Krisztina Scherrer, 27. Mai 2019, 09:07 Uhr
Künftig dürfen sich keine Fahrenden mehr auf dem Grundstück von Ulrich Kesselring niederlassen. Dies legte die Gemeinde fest, nachdem sich Nachbarn belästigt gefühlt hatten.

Ulrich Kesselring hat in den letzten beiden Jahren wiederholt Fahrende zu sich auf sein Grundstück eingeladen und wollte dies, gemäss eigenen Aussagen gegenüber dem Gemeindepräsidenten, auch dieses Jahr wieder tun. Ein benachbarter Firmeninhaber beschwerte sich aber über Fäkalien auf seinem Grundstück und erzählte von Sachen, die gestohlen worden seien.
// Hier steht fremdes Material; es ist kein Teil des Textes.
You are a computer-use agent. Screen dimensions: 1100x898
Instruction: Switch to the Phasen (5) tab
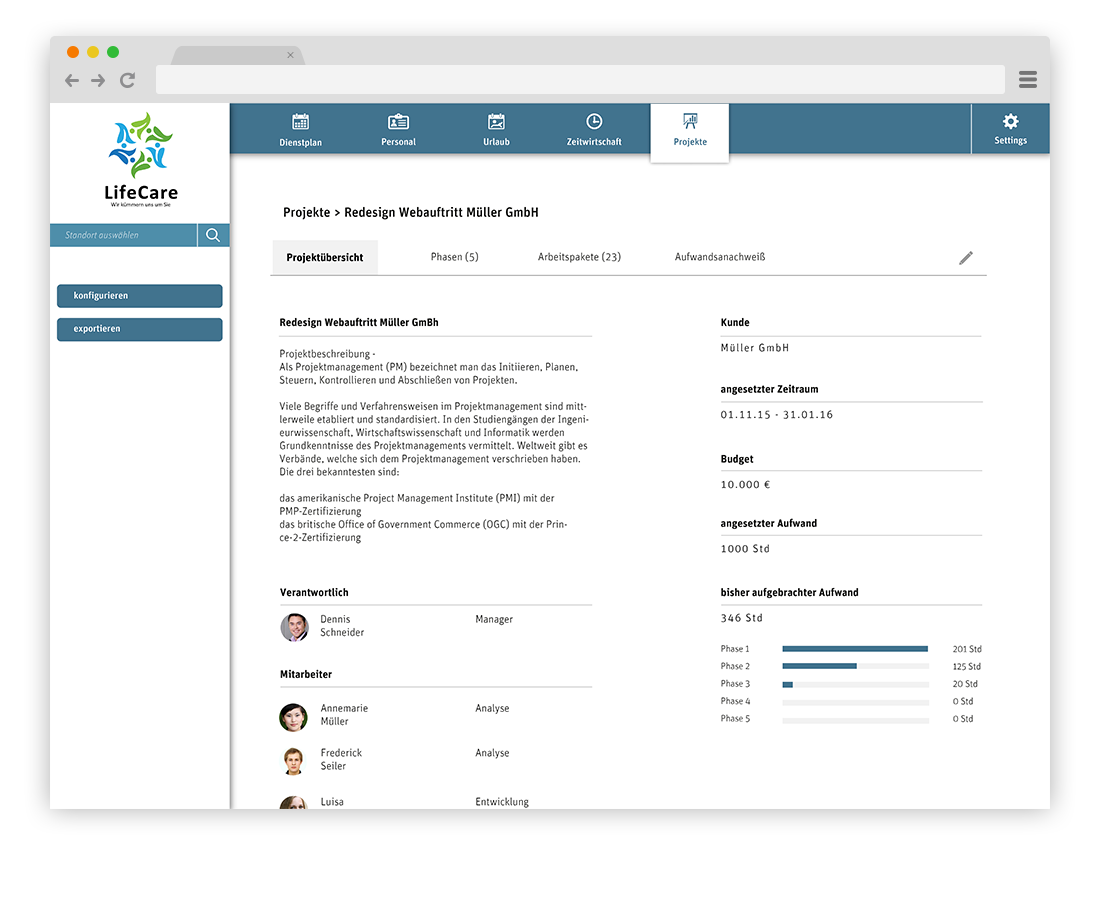pos(454,257)
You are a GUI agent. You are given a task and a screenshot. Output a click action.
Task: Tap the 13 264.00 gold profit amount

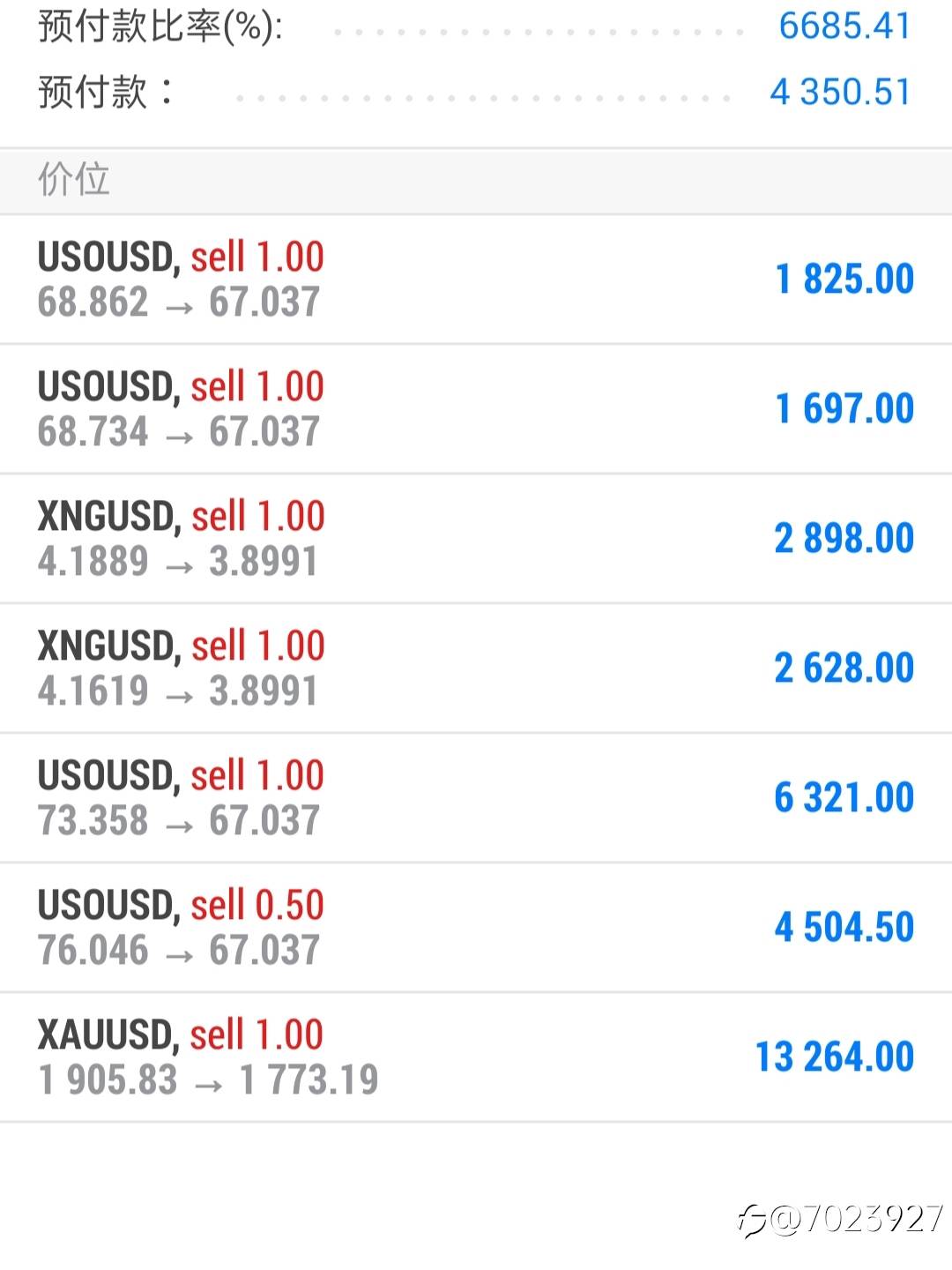click(x=835, y=1057)
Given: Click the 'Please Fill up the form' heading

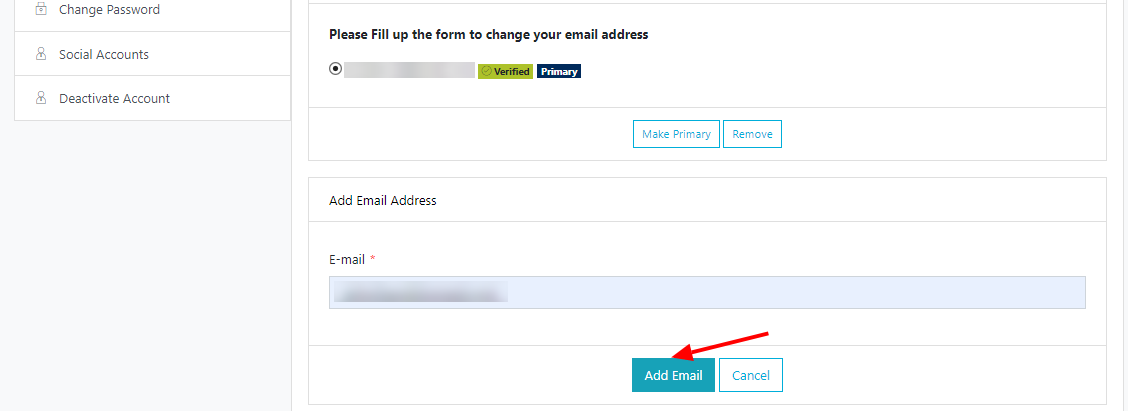Looking at the screenshot, I should [x=489, y=34].
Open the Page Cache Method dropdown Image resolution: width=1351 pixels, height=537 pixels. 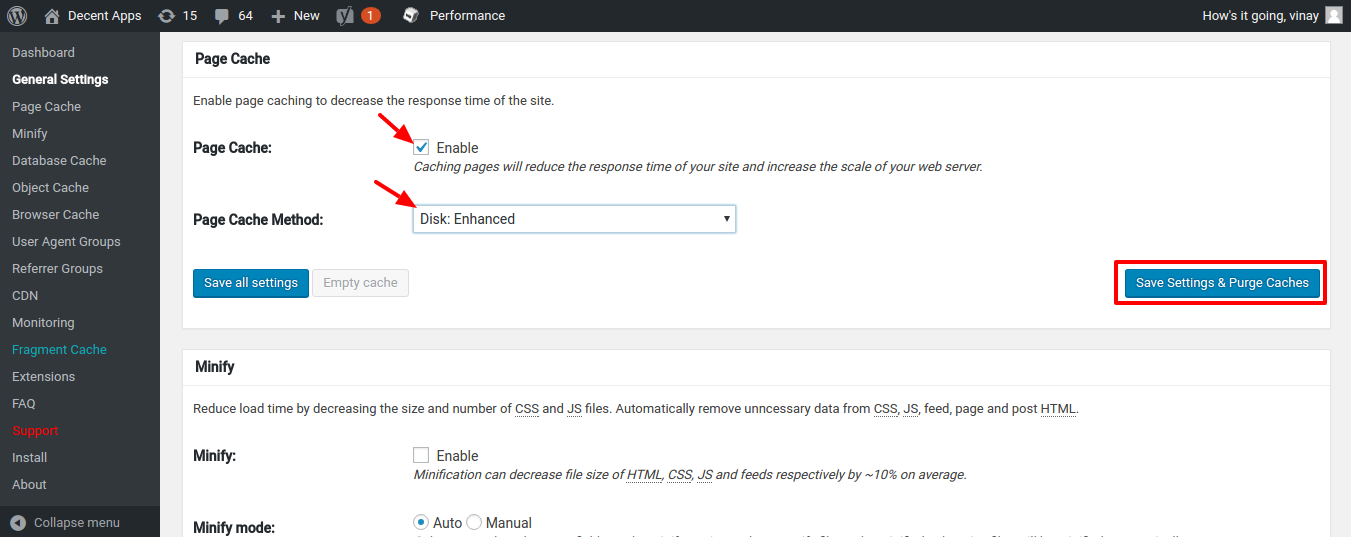[x=574, y=219]
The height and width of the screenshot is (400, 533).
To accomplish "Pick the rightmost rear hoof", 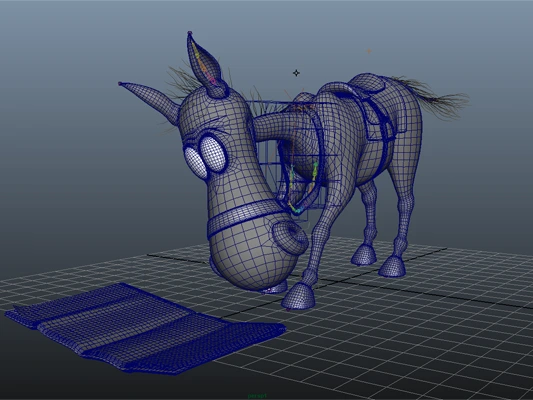I will click(x=392, y=266).

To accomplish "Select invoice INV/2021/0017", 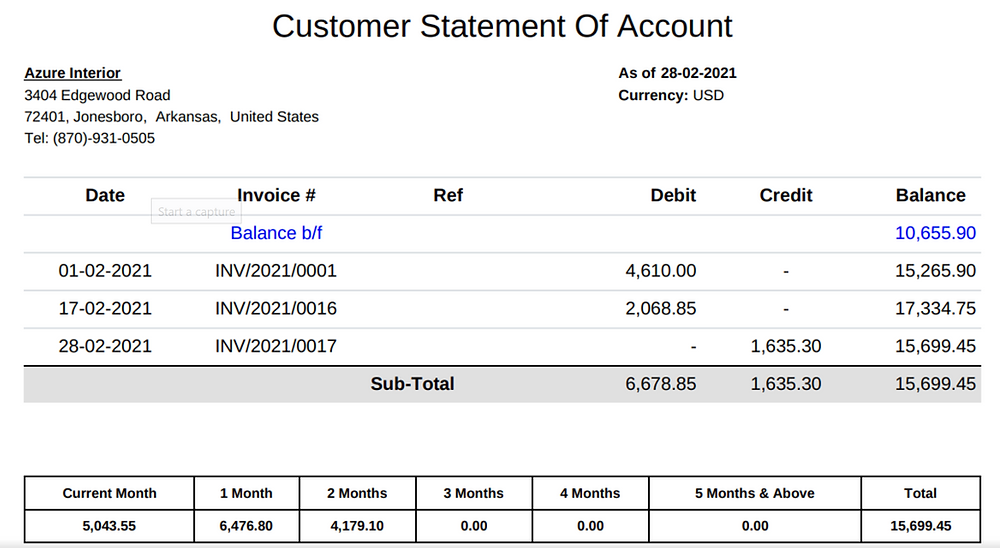I will coord(276,347).
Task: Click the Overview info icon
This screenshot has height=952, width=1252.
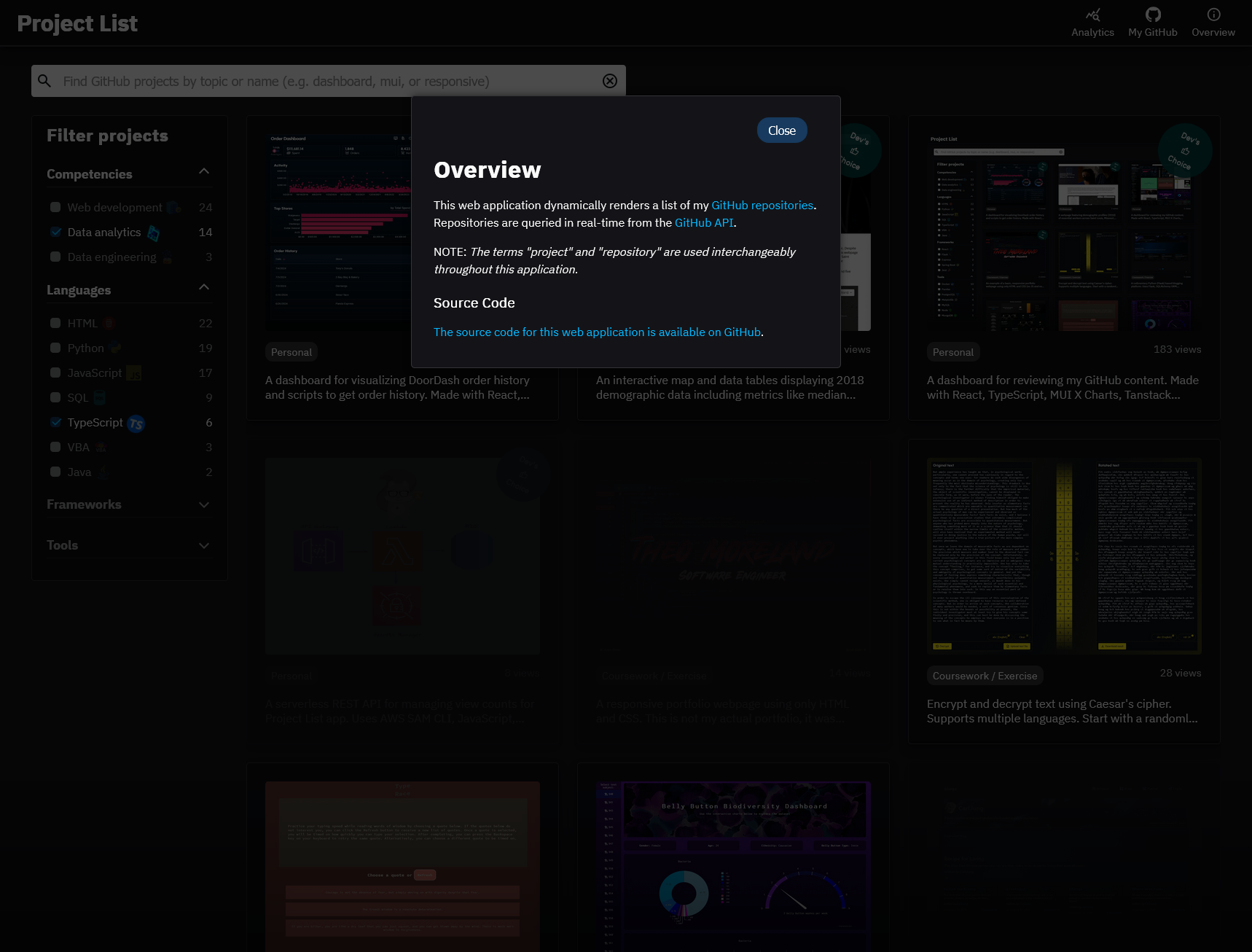Action: point(1213,15)
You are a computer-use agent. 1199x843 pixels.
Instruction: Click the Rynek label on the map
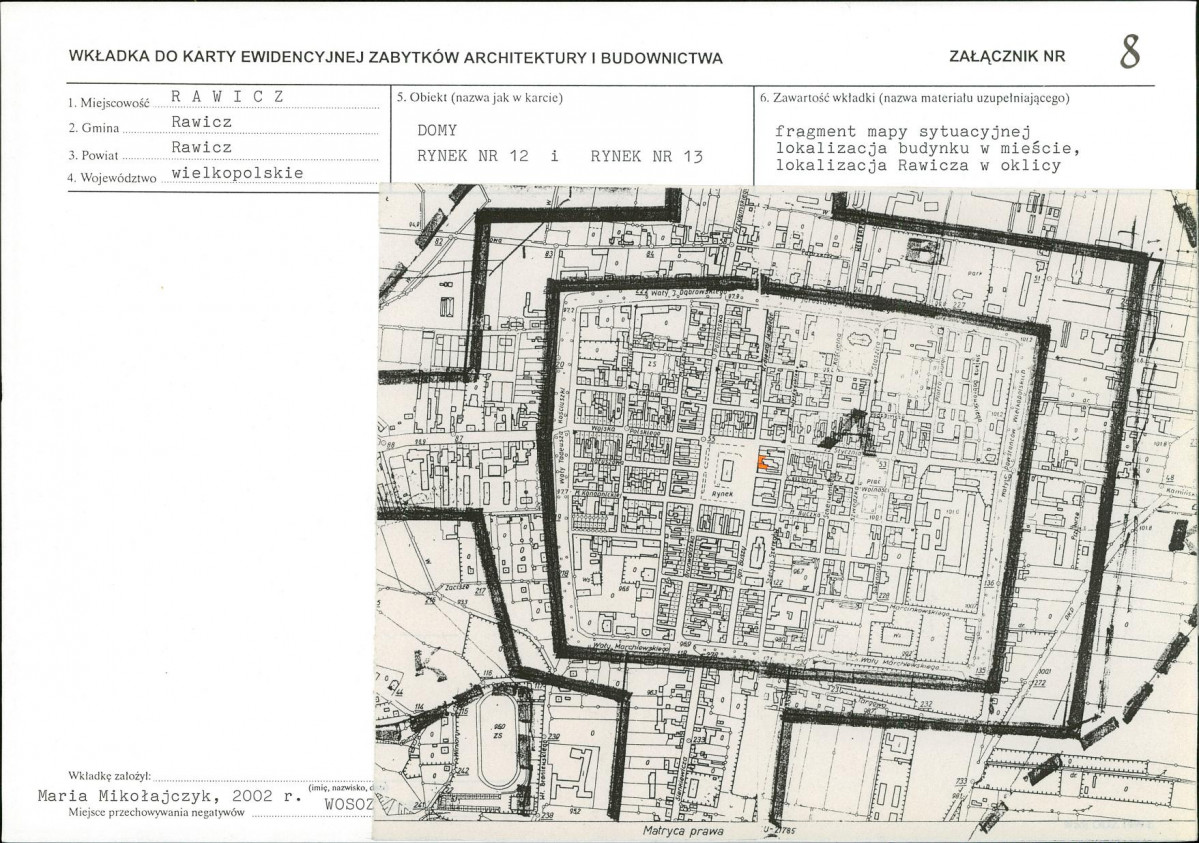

Der Gemeinderat hat den Grundeigentümer deshalb aufgefordert, ein Baugesuch für die Umnutzung seiner Parzelle einzureichen und zu begründen, weshalb sein Standort geeignet sein soll.

Keine Fahrenden ohne Baubewilligung

«Mit ein Punkt dieses Entscheides war, dass der Grundeigentümer bis zum Vorliegen einer rechtsgültigen Baubewilligung keine Fahrenden auf dieser Parzelle beherbergen darf», sagt Gemeindepräsident Andreas Diethelm gegenüber der «Thurgauer Zeitung». Kesselring habe den Entscheid des Gemeinderats ohne Reaktion zur Kenntnis genommen.

Wenn Kesselring Fahrenden wiederholt Aufenthalte auf demselben Platz oder länger als 14 Tage erlaubt, braucht er eine Bewilligung. Reicht er kein Baugesuch ein, muss die Gemeinde dieses von ihm einfordern und ein ordentliches Verfahren durchführen. Genau dies hatte die Gemeinde Hefenhofen gemacht. Sollte sich Kesselring weigern, macht nicht nur er sich strafbar, sondern auch die Fahrenden.

Wohnwagen verschwunden

So kam es, dass am 8. Mai die Polizei von sämtlichen Fahrenden die Personalien aufnahm und ihnen mitteilte, dass sie sich strafbar machten, sollten sie sich weiterhin an diesem Ort aufhalten. Am nächsten Abend waren die Wohnwagen verschwunden. Für Kesselring hatte es keine Konsequenzen.